» EXERCISE TASK
Convert the material below, from its first line through the line containing "click(x=6, y=6)", into a JSON list of strings with one string per line. Skip blank lines, leave out the pictures, and include nothing after that line.

» DATASET CONTENT
=======

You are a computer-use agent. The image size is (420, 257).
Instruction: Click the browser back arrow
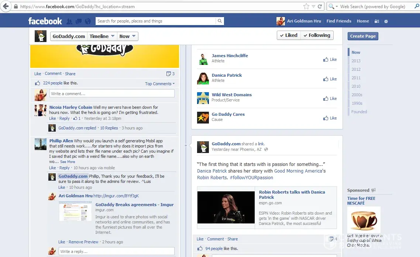click(x=6, y=6)
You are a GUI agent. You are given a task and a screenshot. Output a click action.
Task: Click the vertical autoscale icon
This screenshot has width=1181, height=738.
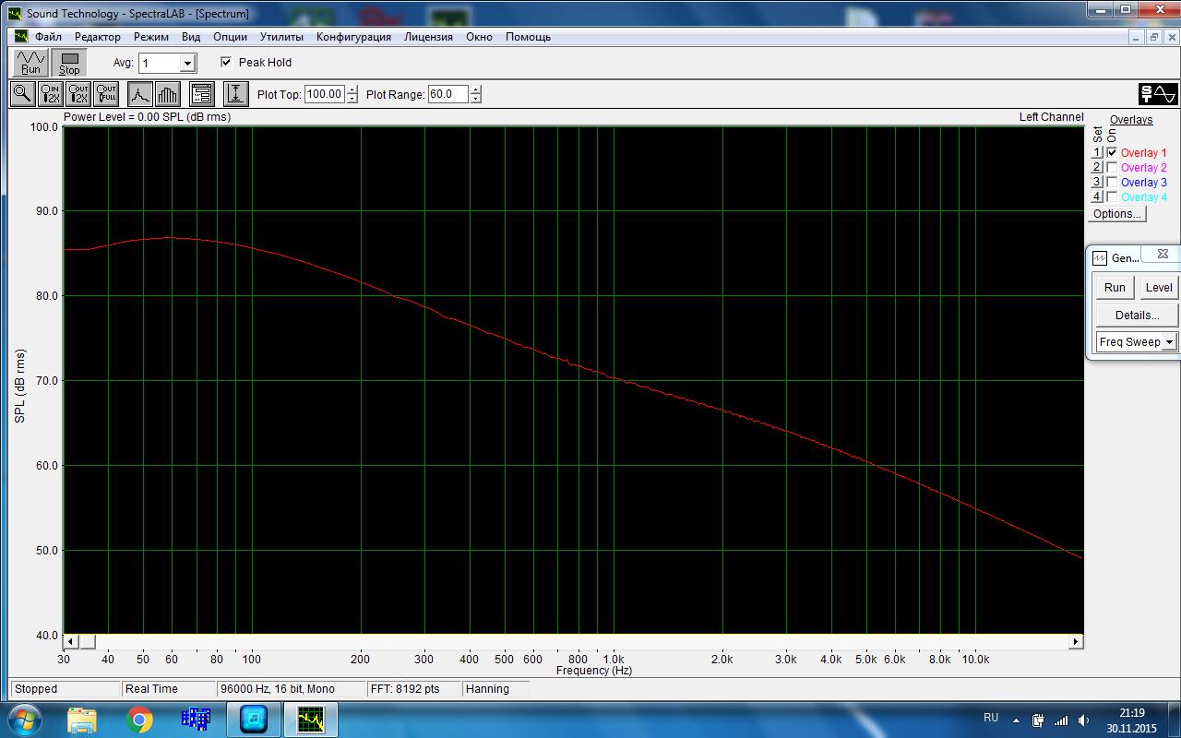coord(235,94)
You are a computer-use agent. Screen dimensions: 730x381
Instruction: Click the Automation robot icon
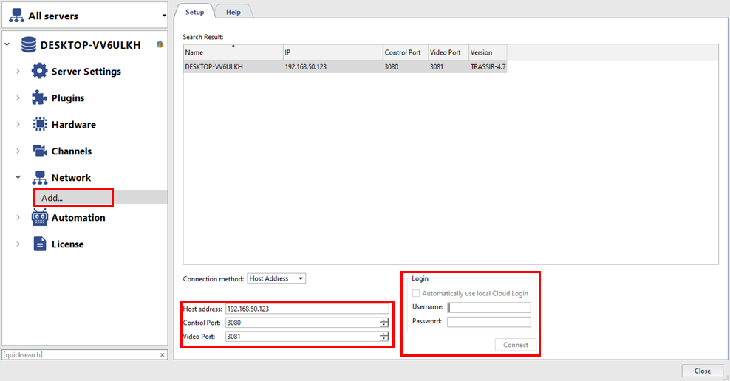tap(39, 218)
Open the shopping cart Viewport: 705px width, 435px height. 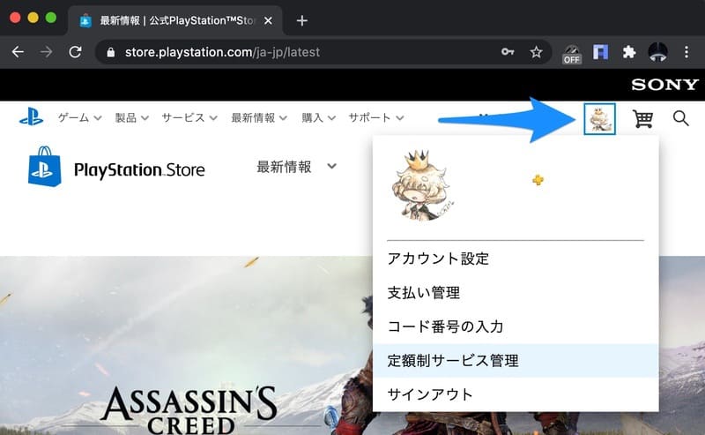click(642, 118)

=======

» PROBLEM SOLUTION
[
  "You are a computer-use agent. The image size is (420, 257).",
  "Instruction: Click the browser back arrow",
  "click(x=6, y=6)"
]